Они находились у въезда в Санбурн, и остановиться им пришлось из-за
огромной надписи, белых загородок, какого-то сарая, набитого
размалеванными, как на сельском празднике, вещами.
Дженкинс, наверное, бывал тут раньше, потому что прислонился к машине
на самом солнцепеке и не тронулся с места. Кэли Джон, который лет
двадцать в Санбурне не был, нахмурился и с агрессивной подозрительностью
взглянул на хозяина сараюхи, - маленького толстяка с кирпичным лицом,
одетого, как в кино, - он им рукой показал на ограду. Там был турникет,
ящик вверху ограды для пожертвований посетителей.
Это место, которое Джон никогда не видел, было кладбищем убитых в
этих местах людей, то, что теперь называют Boothill graveyard.
Иначе говоря, кладбище тех, кто умер насильственной смертью. Останки
их свозили сюда понемногу отовсюду, потому что в те времена, когда они
были убиты, убийца ограничивался тем, что хоронил свою жертву на месте
преступления, и не для того, чтобы скрыть его, а для приличия.
На ровно выстроившихся в ряд крестах, как на военных кладбищах, были
разные имена, известные и незнакомые, включая имена убитых женщин и
детей, целых семей, уничтоженных апачами.
Нужно было только обернуться - и горы оказывались перед тобой, горы,
откуда сбегали тропы, по обочинам которых индейцы устраивали свои
засады.
В ту пору, когда Кэли Джон приехал сюда, спокойствие было почти
восстановлено. Апачи еще тут жили, но уроки, которые преподали им
шахтеры и ковбои, лишили их былой агрессивности.
Такой-то... Повешен 12 июня 1887.
Такой-то. Убит Мануэлем Б.
Такой-то... Убит...
Несколько имен из тех далеких времен. Немного. Он знал истории
револьверных выстрелов, судов линча, карательных экспедиций, но это
совсем не было похоже на то, что некоторые называли тогда "прекрасными
временами".
Машинально он читал имена, даты. 1908... 1911...

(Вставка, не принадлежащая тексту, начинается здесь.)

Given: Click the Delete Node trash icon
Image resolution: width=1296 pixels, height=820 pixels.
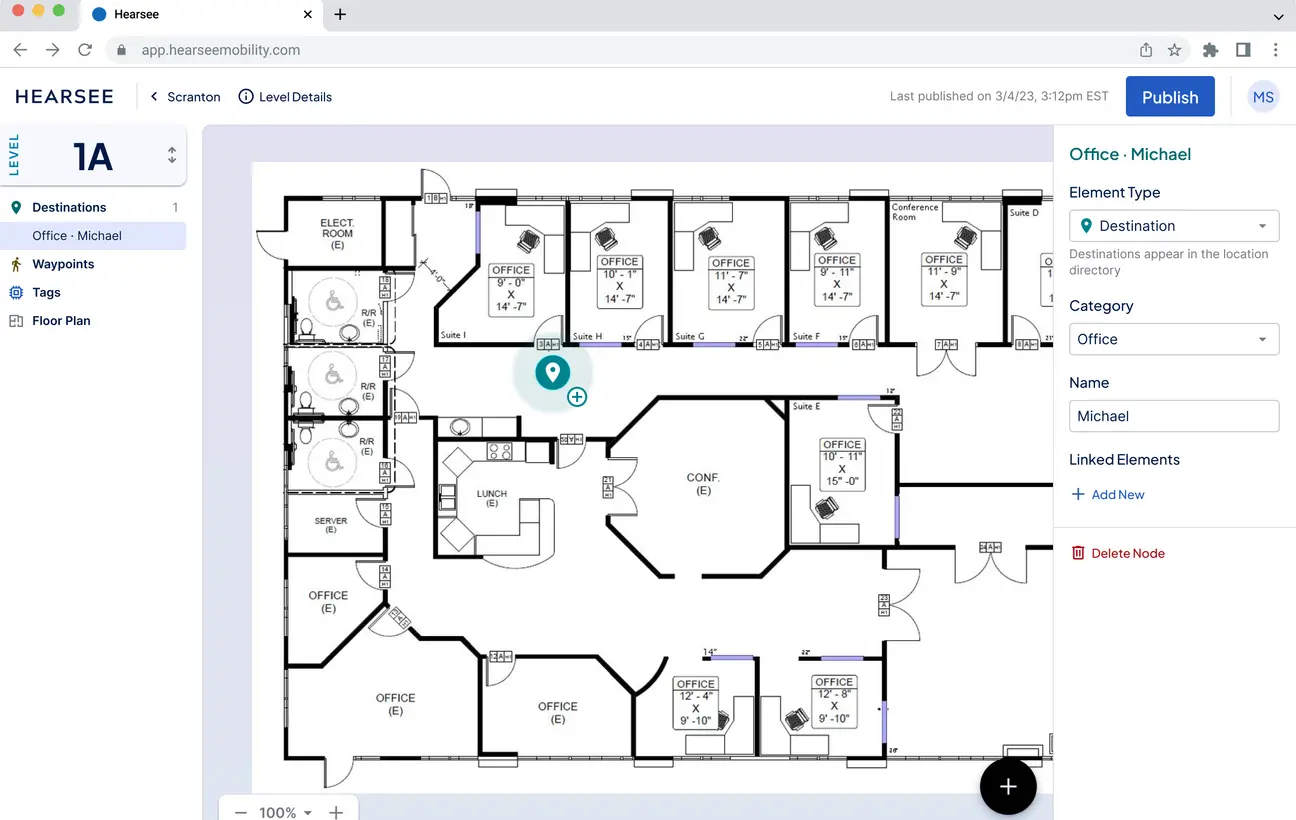Looking at the screenshot, I should point(1078,553).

Он знал стариков, кто в те времена, когда он здесь объявился, сумели
уже стать по большей части значительными людьми и ходили в черных
рединготах, светлых брюках и широкополых шляпах а-ля Дикий Запад. Они
снова оказались перед его внутренним взором, они сидели за столом для
фараона или рулетки у Малыша Гарри, не за теми столами, где затевали
потасовки пьяные или еще не совсем пьяные шахтеры, а за теми, что
оставляли для них специально и где золотые доллары возвышались перед
каждым ровными стопочками.
Что говорить - его жизнь началась тут, и он насупился, увидев на
последней могиле имя китайца, который был отцом его китайца, Чайна Кинга
- отец его долго держал маленький ресторанчик на открытом воздухе.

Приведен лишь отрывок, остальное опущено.